Durante el día tenemos muchas cosas que hacer, y generalmente las terminamos haciendo, como ir al trabajo principalmente, acudir al banco, llegarnos al hospital, al notario, al registro, etc. Y también tenemos otras obligaciones más de andar por casa, como acercarnos al supermercado, comprar un par de camisas, poner la lavadora, pasar la mopa, hablar con el presidente de nuestra comunidad para el tema de la escalera, etc.
Así que, con tantas ocupaciones, se nos pasan las horas con un estrés cada vez más preocupante. Luego ya, por la tarde noche, llega el tiempo de humanizarnos, de salir con las amistades a tomar un café y charlar de lo que se nos ocurra, o ver una película, ir al teatro o sentarnos ante la tele para ver un programa que nos gusta.

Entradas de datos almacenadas

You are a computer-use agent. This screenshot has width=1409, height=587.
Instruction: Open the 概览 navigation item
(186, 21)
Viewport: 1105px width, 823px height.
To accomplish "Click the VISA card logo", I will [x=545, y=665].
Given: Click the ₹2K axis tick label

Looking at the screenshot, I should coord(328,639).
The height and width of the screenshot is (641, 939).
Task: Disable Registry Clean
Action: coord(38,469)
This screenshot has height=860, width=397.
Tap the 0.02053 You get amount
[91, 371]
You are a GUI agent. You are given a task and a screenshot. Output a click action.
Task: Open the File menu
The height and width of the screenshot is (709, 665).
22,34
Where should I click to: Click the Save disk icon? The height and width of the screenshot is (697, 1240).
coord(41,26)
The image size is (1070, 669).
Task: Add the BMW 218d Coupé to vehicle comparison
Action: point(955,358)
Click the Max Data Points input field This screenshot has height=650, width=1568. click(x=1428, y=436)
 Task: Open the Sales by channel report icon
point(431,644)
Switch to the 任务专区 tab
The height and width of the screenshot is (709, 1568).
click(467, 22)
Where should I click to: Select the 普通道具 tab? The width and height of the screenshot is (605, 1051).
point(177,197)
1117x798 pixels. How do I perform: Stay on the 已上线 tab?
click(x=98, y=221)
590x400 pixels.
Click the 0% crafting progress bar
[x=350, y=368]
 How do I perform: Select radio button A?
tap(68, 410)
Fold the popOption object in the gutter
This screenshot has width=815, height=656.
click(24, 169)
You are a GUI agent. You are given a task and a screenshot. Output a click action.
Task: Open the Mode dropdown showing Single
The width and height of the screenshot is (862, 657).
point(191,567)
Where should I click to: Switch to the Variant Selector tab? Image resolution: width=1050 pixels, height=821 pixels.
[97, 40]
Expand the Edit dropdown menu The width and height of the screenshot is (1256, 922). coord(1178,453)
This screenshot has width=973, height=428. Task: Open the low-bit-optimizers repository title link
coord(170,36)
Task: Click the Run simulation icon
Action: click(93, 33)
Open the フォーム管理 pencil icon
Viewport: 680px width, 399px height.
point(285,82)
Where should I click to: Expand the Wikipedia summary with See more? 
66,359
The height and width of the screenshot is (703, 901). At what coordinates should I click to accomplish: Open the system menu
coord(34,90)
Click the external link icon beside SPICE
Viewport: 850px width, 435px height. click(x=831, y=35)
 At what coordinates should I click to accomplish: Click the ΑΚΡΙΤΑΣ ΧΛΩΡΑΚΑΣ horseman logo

Tarea:
Transcribe literalmente el fragmento del documento, comenzando por "Durante el día" y continuando hasta "que nos gusta.".

Resultado:
Durante el día tenemos muchas cosas que hacer, y generalmente las terminamos haciendo, como ir al trabajo principalmente, acudir al banco, llegarnos al hospital, al notario, al registro, etc. Y también tenemos otras obligaciones más de andar por casa, como acercarnos al supermercado, comprar un par de camisas, poner la lavadora, pasar la mopa, hablar con el presidente de nuestra comunidad para el tema de la escalera, etc.
Así que, con tantas ocupaciones, se nos pasan las horas con un estrés cada vez más preocupante. Luego ya, por la tarde noche, llega el tiempo de humanizarnos, de salir con las amistades a tomar un café y charlar de lo que se nos ocurra, o ver una película, ir al teatro o sentarnos ante la tele para ver un programa que nos gusta.